Using the Four Operations

🔢 Integers (Whole Numbers)

For large numbers, use formal written methods like column addition/subtraction. For negative numbers, remember the sign rules:

• Subtracting a negative is the same as adding a positive: $2 – (-5) = 2 + 5 = 7$.
• Multiplication/Division Sign Rules:
  (+) × (+) = (+)
  (−) × (−) = (+)
  (+) × (−) = (−)

🔵 Decimals

The crucial rule is to keep track of the decimal point.

• Addition/Subtraction: Always line up the decimal points.
• Multiplication: Multiply as whole numbers, then count the total decimal places in the question and apply that to the answer.
• Division: Make the divisor (the number you’re dividing by) a whole number by multiplying both numbers by 10, 100, etc.

Adding & Subtracting Fractions

You can only add or subtract fractions when they have a common denominator.

1. Find a common denominator (the LCM).
2. Convert the fractions to their equivalents.
3. Add or subtract the numerators only.
4. Simplify the result.

Example: $\frac{1}{4} + \frac{2}{3} = \frac{3}{12} + \frac{8}{12} = \frac{11}{12}$

Multiplying & Dividing Fractions

Always convert mixed numbers to improper fractions first!

• Multiplication: Multiply the numerators together, then multiply the denominators together. Simplify.
• Division (Keep, Change, Flip): Keep the first fraction, change the ÷ to a ×, and flip the second fraction upside down. Then multiply.

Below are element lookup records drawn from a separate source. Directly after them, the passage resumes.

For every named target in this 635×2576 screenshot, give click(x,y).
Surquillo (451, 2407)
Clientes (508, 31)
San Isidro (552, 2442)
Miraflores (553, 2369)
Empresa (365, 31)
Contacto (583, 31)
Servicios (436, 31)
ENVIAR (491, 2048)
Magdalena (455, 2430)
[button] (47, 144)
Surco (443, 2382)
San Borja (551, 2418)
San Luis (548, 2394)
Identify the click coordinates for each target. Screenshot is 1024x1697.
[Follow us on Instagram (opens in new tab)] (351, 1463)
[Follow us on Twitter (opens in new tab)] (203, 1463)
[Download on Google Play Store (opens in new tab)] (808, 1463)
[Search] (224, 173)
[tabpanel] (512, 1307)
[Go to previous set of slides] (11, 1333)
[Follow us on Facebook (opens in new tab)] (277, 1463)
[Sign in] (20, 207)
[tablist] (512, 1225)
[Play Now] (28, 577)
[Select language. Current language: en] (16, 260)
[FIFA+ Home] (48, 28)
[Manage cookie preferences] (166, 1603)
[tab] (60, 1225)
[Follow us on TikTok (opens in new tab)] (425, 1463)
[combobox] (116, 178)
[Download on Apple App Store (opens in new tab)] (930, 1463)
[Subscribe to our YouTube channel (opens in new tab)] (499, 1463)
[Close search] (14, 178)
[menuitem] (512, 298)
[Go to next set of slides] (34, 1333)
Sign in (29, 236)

Example: $\frac{4}{9} \div \frac{2}{3} = \frac{4}{9} \times \frac{3}{2} = \frac{12}{18} = \frac{2}{3}$

Integer Addition

$348 + 175$

3 ¹4 ¹8 + 1 7 5 --------- 5 2 3

Start from the right, adding each column and carrying over any tens.

Decimal Subtraction

$9.2 – 3.75$

9 . 2 0 - 3 . 7 5 --------- 5 . 4 5

Line up the decimal points, add a trailing zero to 9.2, then borrow where needed working right to left.

Decimal Multiplication

$2.4 \times 1.5$

1. Multiply as whole numbers: $24 \times 15 = 360$.
2. Count decimal places in the question: $2.4$ (1 place) and $1.5$ (1 place) = 2 places total.
3. Apply to the answer: $360 \rightarrow 3.60$.

Answer: 3.6

Context Problem (VAT)

A headset costs £75 + VAT at 20%. What is the total cost?

1. Calculate VAT: 20% of £75. (10% is £7.50, so 20% is £15.)
2. Add VAT to original cost: £75 + £15.

Answer: £90

🤔 Common Misunderstandings

• Sign Rules: Forgetting that subtracting a negative is the same as adding a positive ($a – (-b) = a + b$).
• Decimal Points: Forgetting to line them up for addition/subtraction, or miscounting the places for multiplication.
• Fractions: Trying to add fractions without a common denominator, or forgetting to convert mixed numbers before multiplying/dividing.

📝 Common Exam Mistakes

• Simple calculation errors: Mistakes in times tables or basic arithmetic under pressure.
• Not showing working: You can get method marks for logical steps even if your final answer is wrong.
• Not simplifying fractions: Leaving an answer as $\frac{10}{20}$ instead of $\frac{1}{2}$ will lose marks.